Recommendations for Improvement:
The authors propose several actionable recommendations to restore fairness, transparency, and trust in Chatbot Arena:
- Prohibit Score Retraction: All tested model variants, including private ones, should have their scores permanently published upon submission.
- Establish Transparent Limits on Private Models: Enforce a strict, publicly disclosed limit on the number of private variants a provider can test concurrently (e.g., maximum 3 variants per provider). This should apply equally to all providers.
- Ensure Fair Deprecation: Implement clear, auditable criteria for model removal.

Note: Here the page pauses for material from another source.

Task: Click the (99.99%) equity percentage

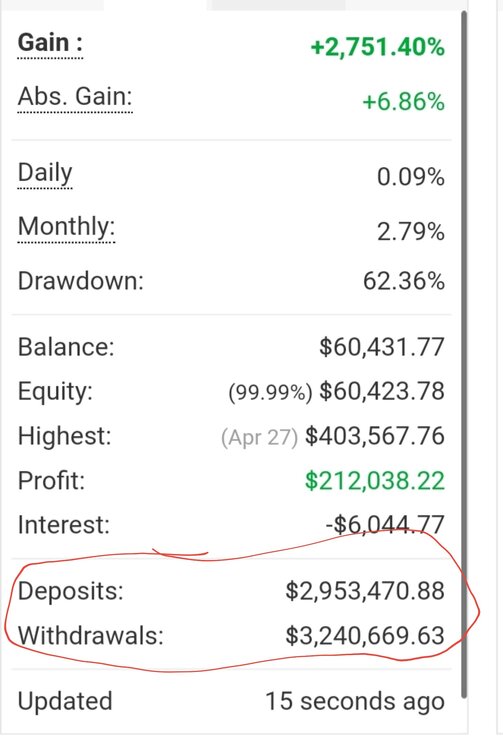Action: [x=271, y=393]
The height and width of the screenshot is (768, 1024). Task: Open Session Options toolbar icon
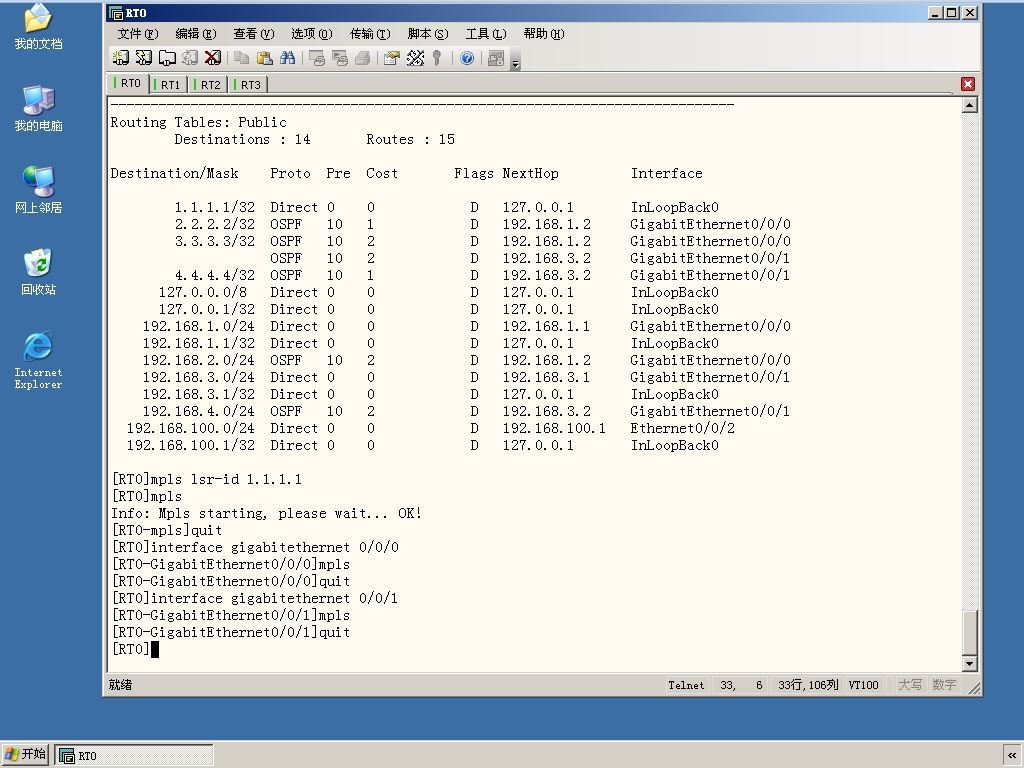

A stratified approach that deprecates models proportionally across proprietary, open-weight, and open-source categories (e.g., removing the bottom 30% in each group after convergence) could maintain balance and connectivity.
- Implement Fair Sampling: Adopt an active sampling strategy, potentially the one previously proposed by the Arena organizers [chiang2024chatbot], that prioritizes under-evaluated pairs to reduce uncertainty in rankings, rather than favoring specific providers.
- Provide Public Transparency: Publicly disclose information about all tested models (including private aliases once testing concludes), deprecated models (both official and silent), and detailed sampling rates over time.
Limitations:
The authors acknowledge limitations, including lack of access to Chatbot Arena's raw data (which might obscure issues like adversarial voting), the limited duration of their data scraping snapshot (January-March 2025), potential underestimation of overfitting effects (due to limited data access), and reliance on model self-identification for attributing private models.
In conclusion, the paper argues that while Chatbot Arena is a valuable community resource, current policies and practices have created a distorted playing field that favors a few large providers, incentivizes overfitting to the benchmark, and compromises the reliability of the rankings. The authors call for urgent reforms centered on transparency and fairness to restore scientific integrity to the leaderboard.